On Fri, 2023-11-24 at 16:36 +0800, chenglulu wrote:
> 
> 在 2023/11/24 下午4:26, Xi Ruoyao 写道:
> > On Fri, 2023-11-24 at 16:01 +0800, chenglulu wrote:
> > > I only saw lrint llrint in n2310 with this description:
> > > 
> > > F7.12.9.5
> > > 
> > > "The lrint and llrint functions round their argument to the nearest
> > > integer value, rounding
> > > according to the current rounding direction. If the rounded value is
> > > outside the range of the return
> > > type, the numeric result is unspecified and a domain error or range
> > > error may occur."
> > > 
> > > I don't know if I'm right?

[Data on locating visible targets]
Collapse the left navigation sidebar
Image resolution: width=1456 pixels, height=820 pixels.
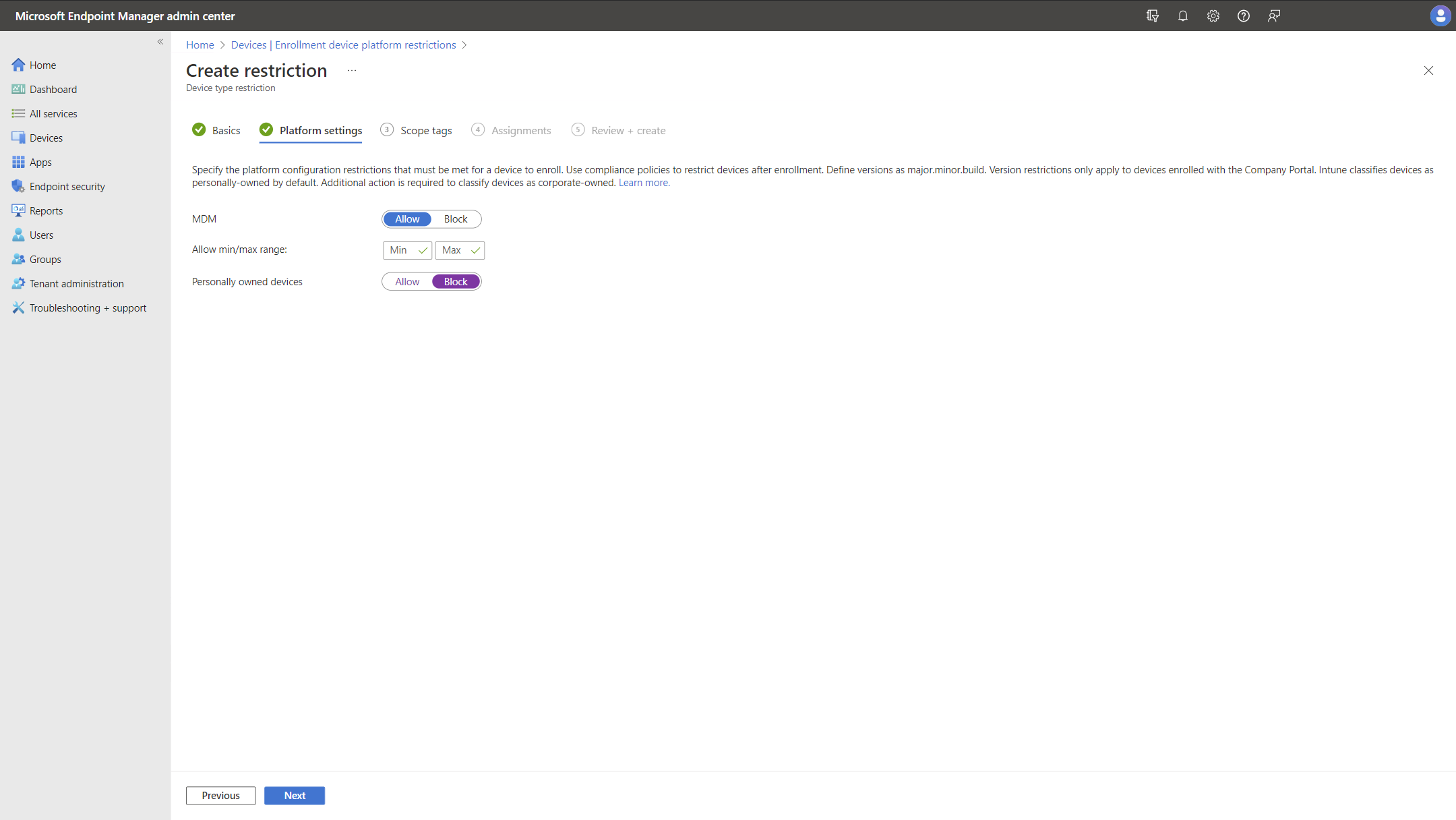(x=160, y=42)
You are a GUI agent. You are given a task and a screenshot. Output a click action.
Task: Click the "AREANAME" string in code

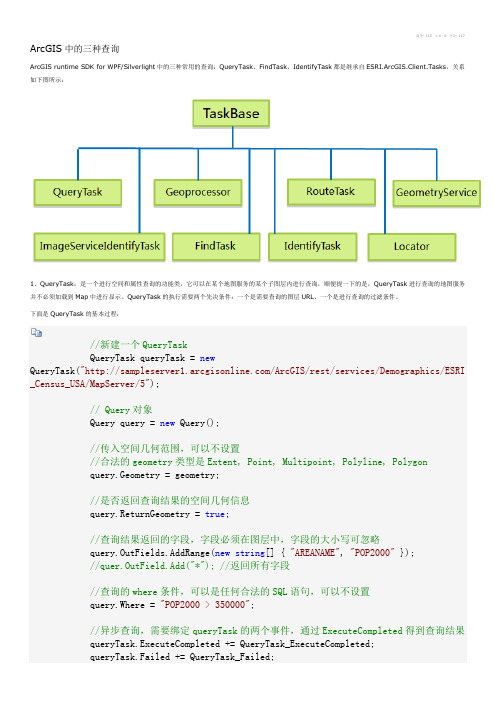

Short task 1: In the mailing-list excerpt, what can happen when the rounded value falls outside the range of the return type?
Short task 2: Carry on the mailing-list excerpt about lrint and llrint from its last line.

Task result 1: The numeric result is unspecified, and a domain error or range error may occur.

Task result 2:
> > There's an explanation in the linux man-page for lrint:
> > 
> >         SUSv2 and POSIX.1‐2001 contain text about overflow (which might set 
> > er‐
> >         rno to ERANGE, or raise an FE_OVERFLOW exception).   In  practice,  
> > the
> >         result  cannot  overflow on any current machine, so this 
> > error‐handling
> >         stuff is just nonsense.  (More precisely, overflow can happen only 
> > when
> >         the maximum value of the exponent is smaller than the  number  of  
> > man‐
> >         tissa bits.  For the IEEE‐754 standard 32‐bit and 64‐bit 
> > floating‐point
> >         numbers  the maximum value of the exponent is 127 (respectively, 
> > 1023),
> >         and the number of mantissa bits including the implicit bit is  24  
> > (re‐
> >         spectively, 53).)
> > 
> This is the description of rint rintf rintl  in the linux man-page.:-(

Phew, I misread the message.

Yes, for lrint we assume it may set errno.  For example:

long x[4];
double y[4];

void test()
{
        for (int i = 0; i < 4; i++)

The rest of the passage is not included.